> [Work request]: Among the entries below, find all lines that include "Given" and copy them.

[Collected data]
_ _ _

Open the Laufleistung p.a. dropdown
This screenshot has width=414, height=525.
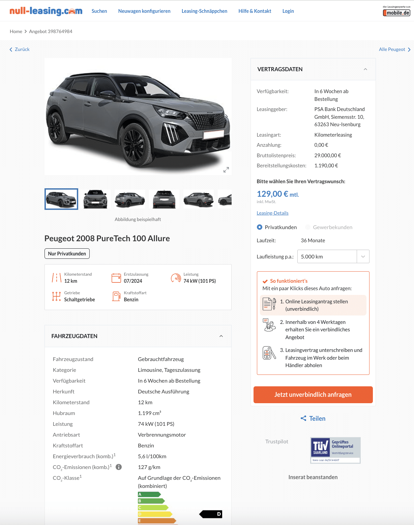coord(333,256)
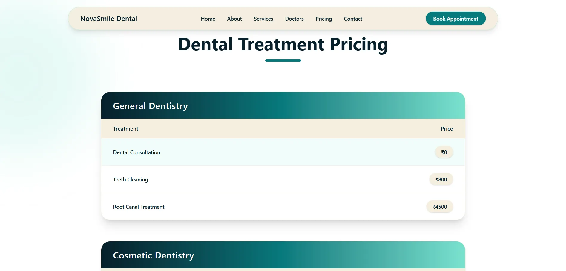Select the Teeth Cleaning treatment label

[x=131, y=180]
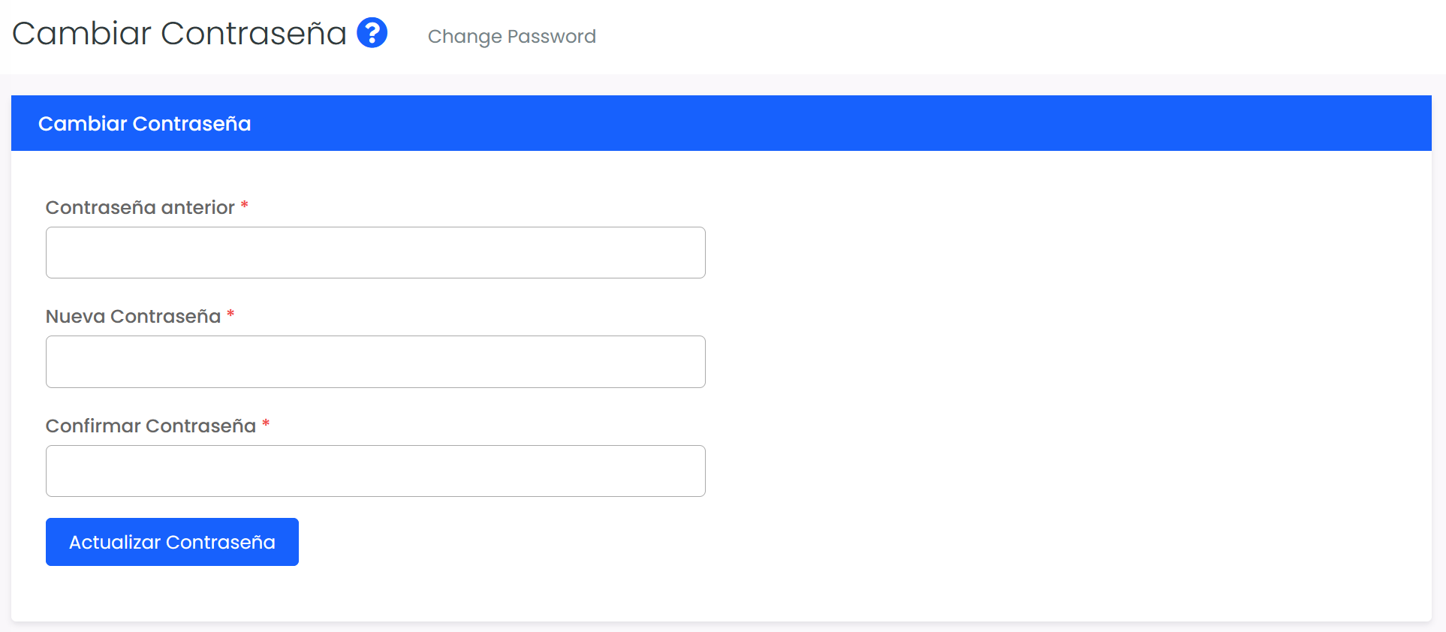Image resolution: width=1446 pixels, height=632 pixels.
Task: Click the gray Change Password subtitle
Action: (511, 36)
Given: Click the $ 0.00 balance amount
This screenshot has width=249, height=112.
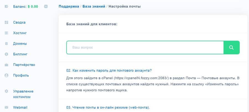Looking at the screenshot, I should [x=33, y=7].
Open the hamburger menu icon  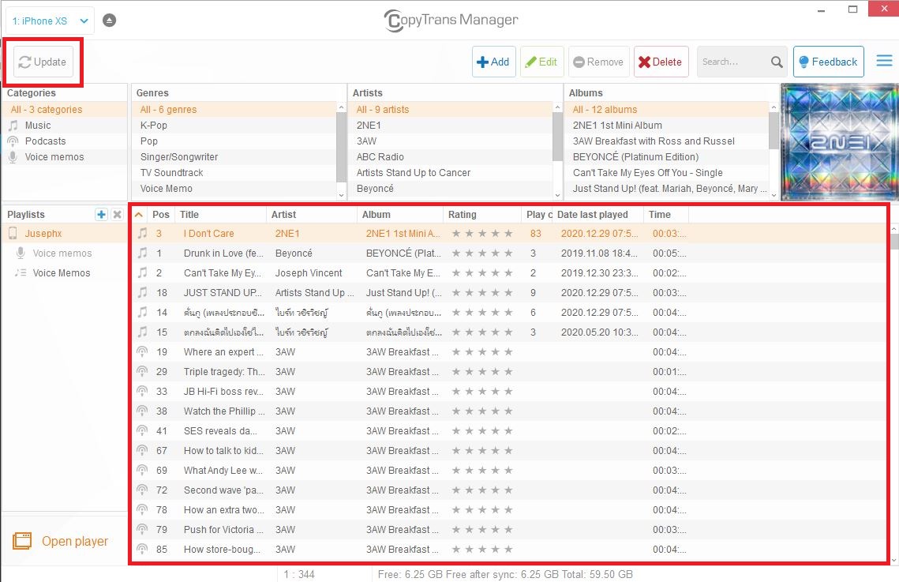tap(884, 61)
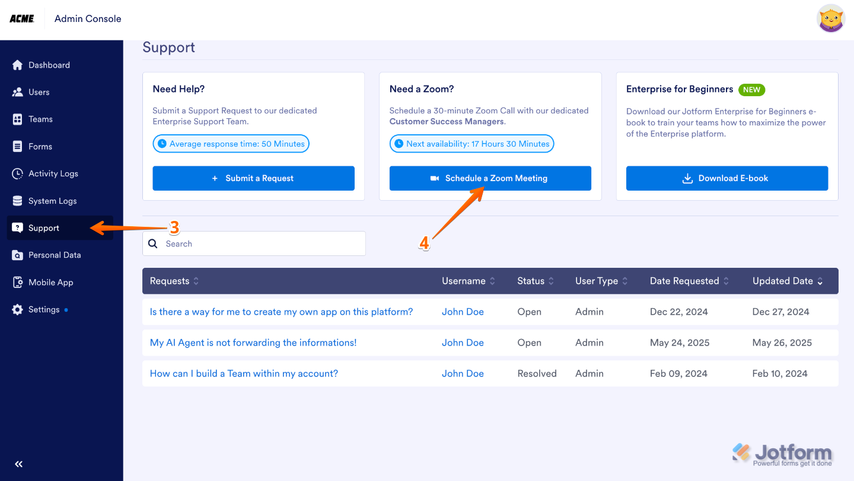Click the Dashboard home icon
Screen dimensions: 854x481
coord(17,65)
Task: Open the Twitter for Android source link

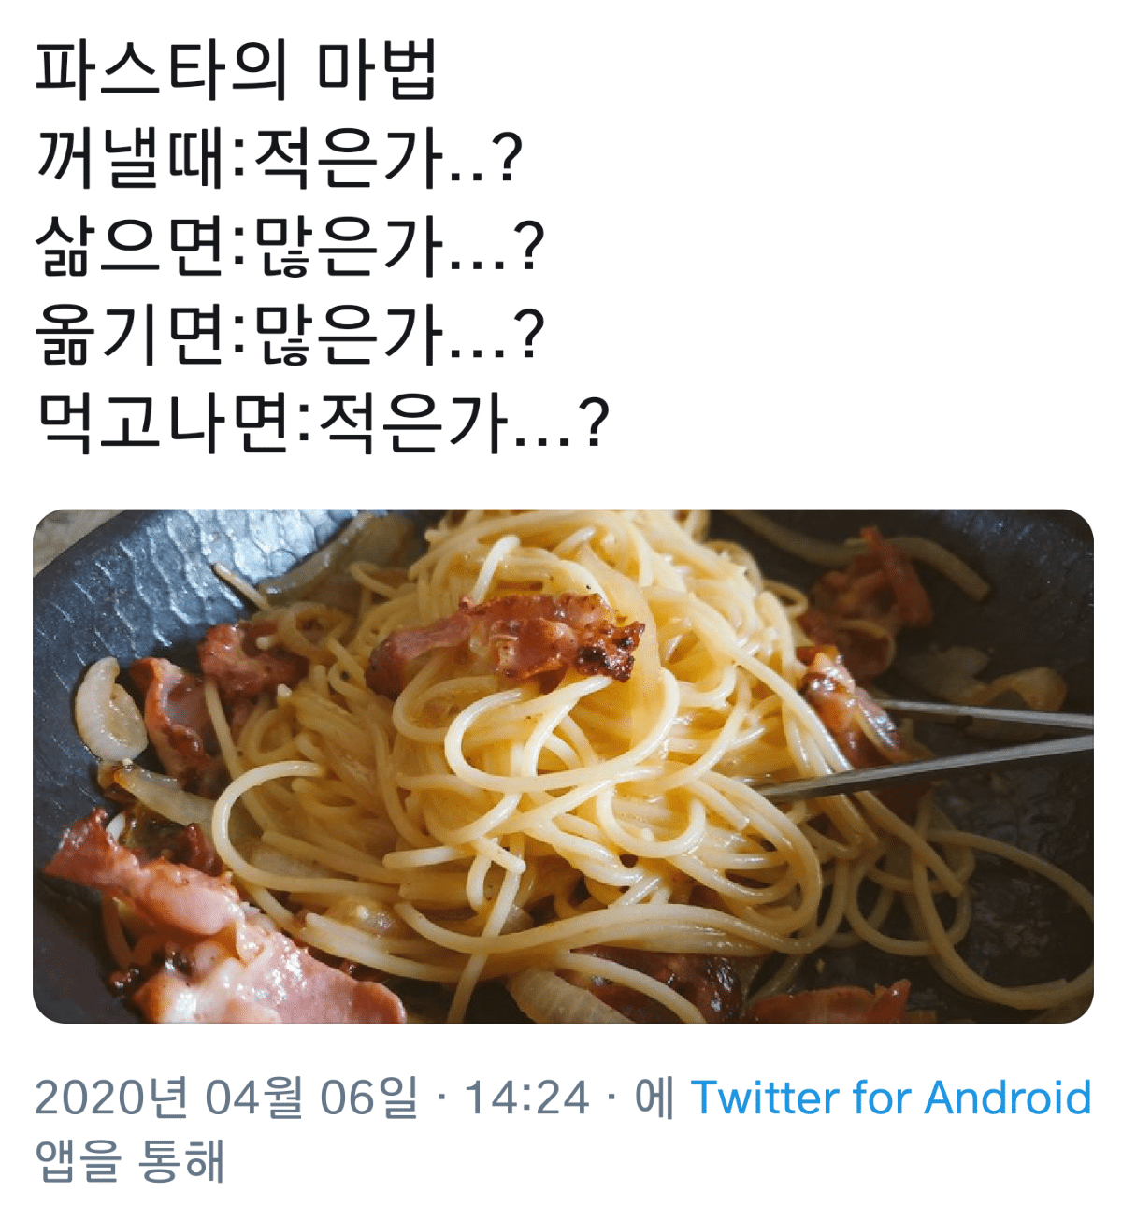Action: 890,1098
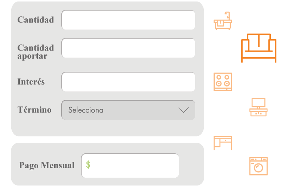Click the "Pago Mensual" label

pyautogui.click(x=47, y=165)
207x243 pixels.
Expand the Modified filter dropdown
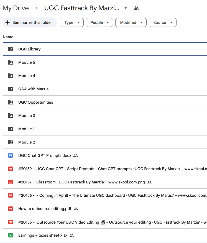[131, 22]
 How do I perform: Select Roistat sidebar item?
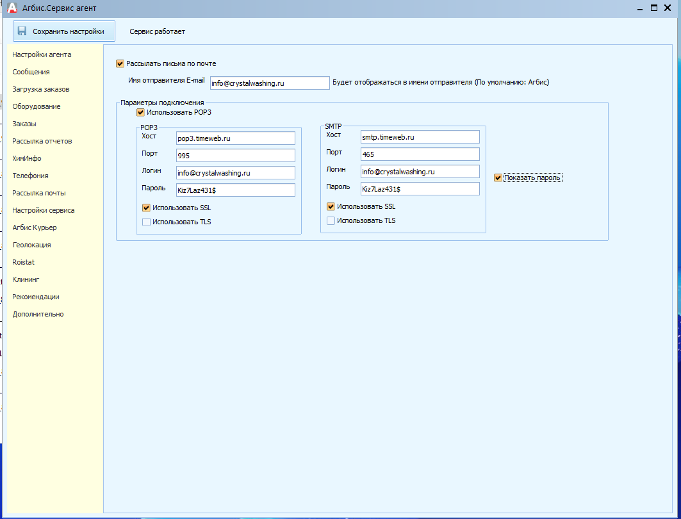pos(23,262)
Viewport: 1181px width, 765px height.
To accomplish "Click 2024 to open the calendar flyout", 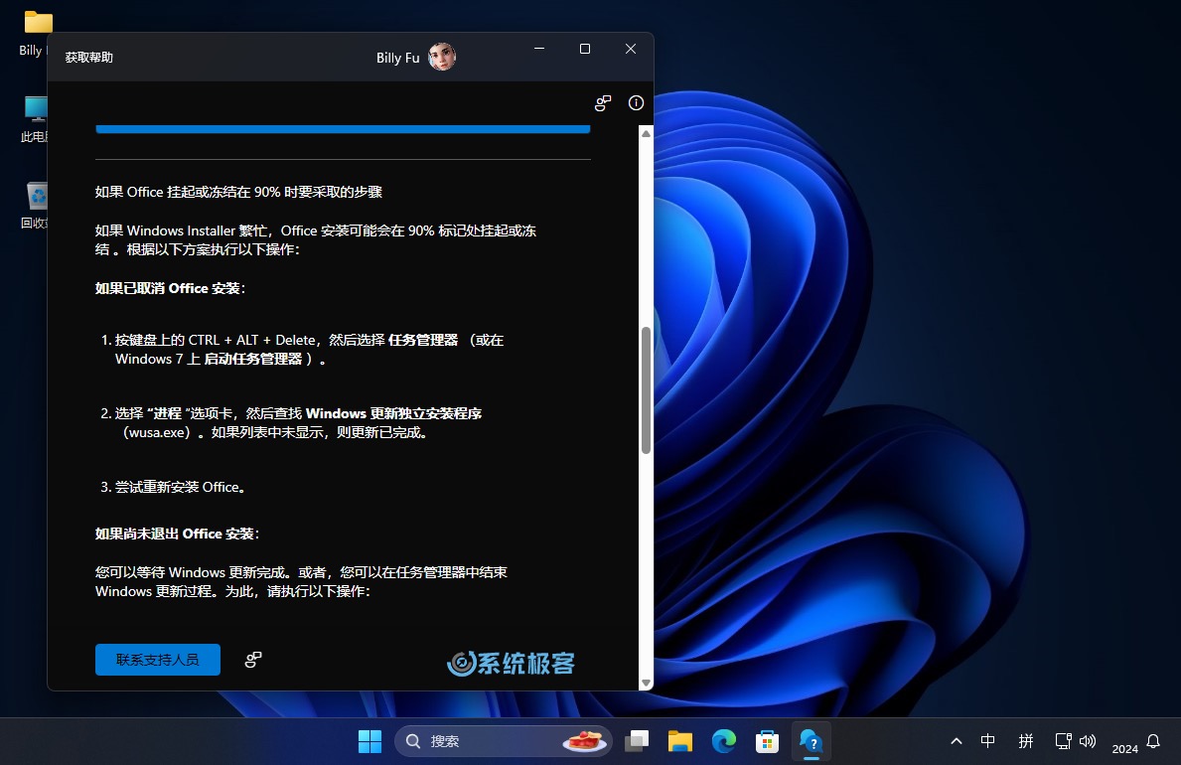I will (1125, 749).
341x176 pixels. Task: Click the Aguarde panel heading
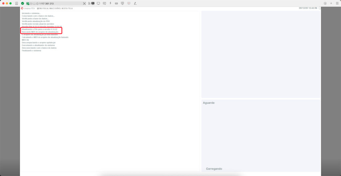click(209, 103)
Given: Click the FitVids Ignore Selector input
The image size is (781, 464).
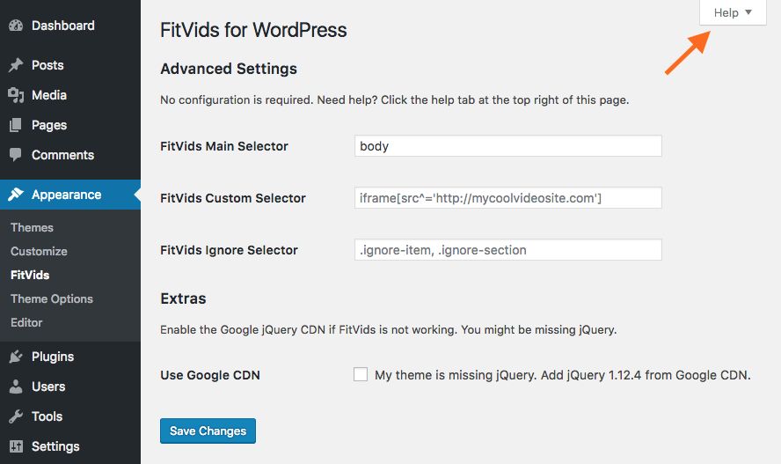Looking at the screenshot, I should point(508,250).
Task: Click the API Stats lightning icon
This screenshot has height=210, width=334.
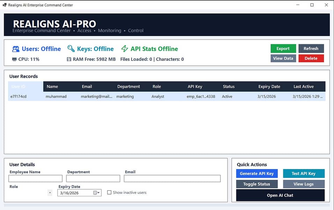Action: click(x=125, y=49)
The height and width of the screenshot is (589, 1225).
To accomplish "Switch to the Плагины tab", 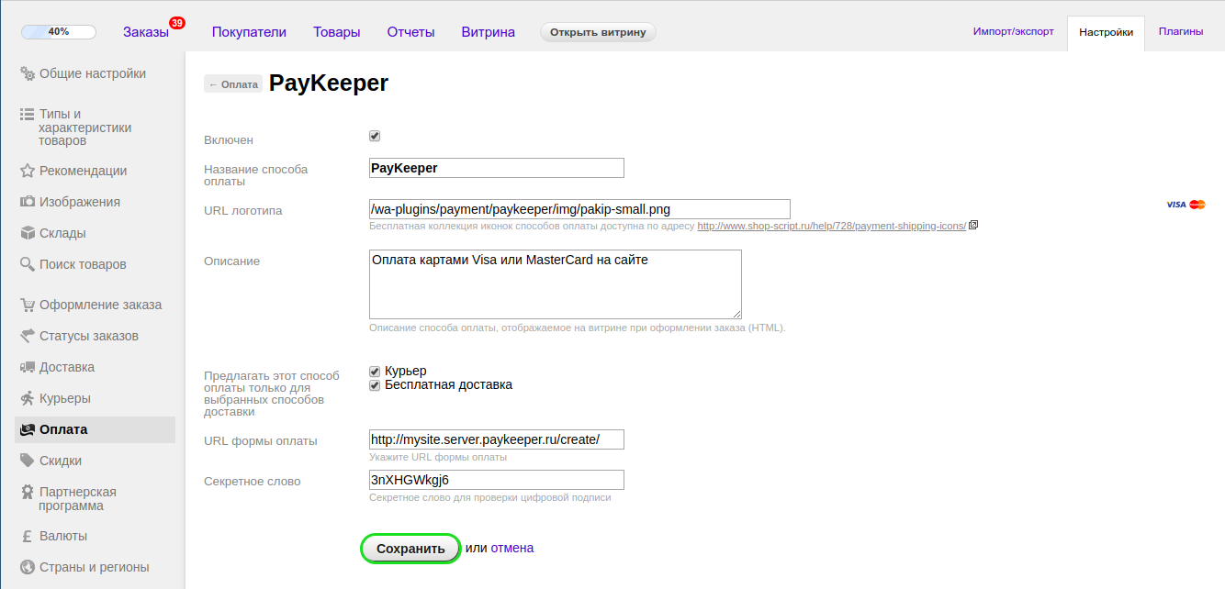I will point(1180,31).
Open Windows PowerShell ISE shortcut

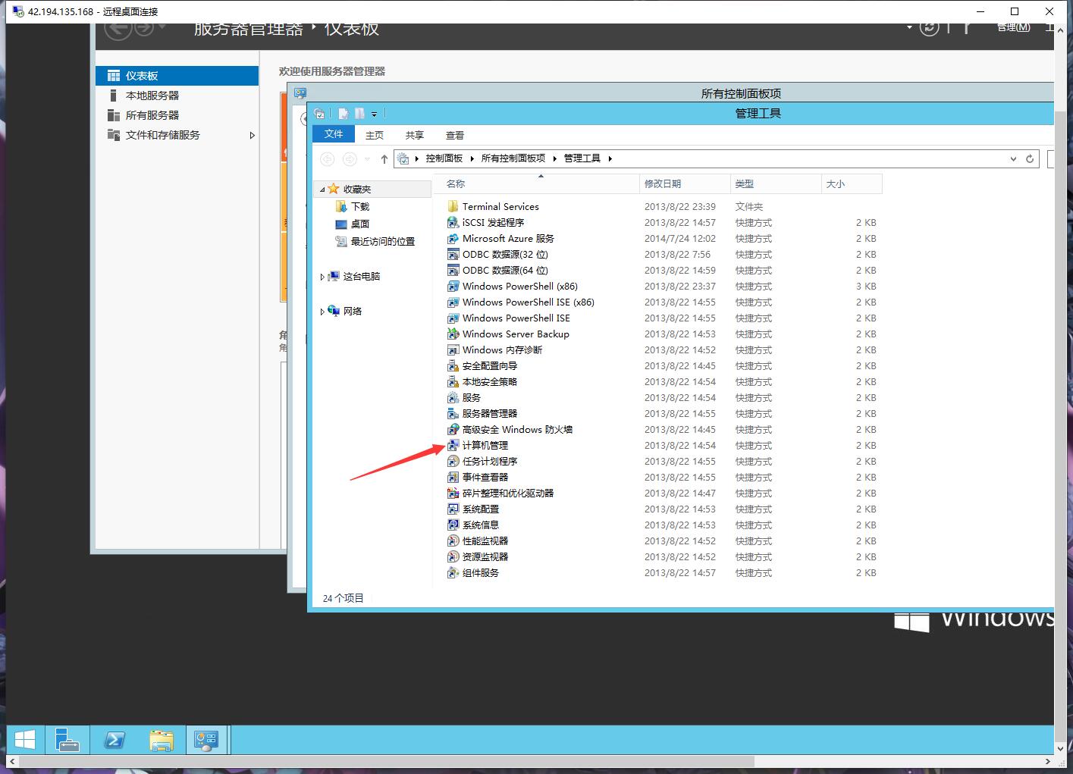516,318
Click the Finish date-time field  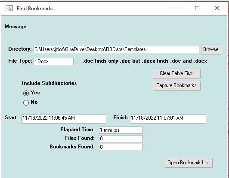[168, 119]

_ _ _

> [Output below]:
Given: Click the $ 0.00 balance amount
Given: Click the FitVids Ignore Selector input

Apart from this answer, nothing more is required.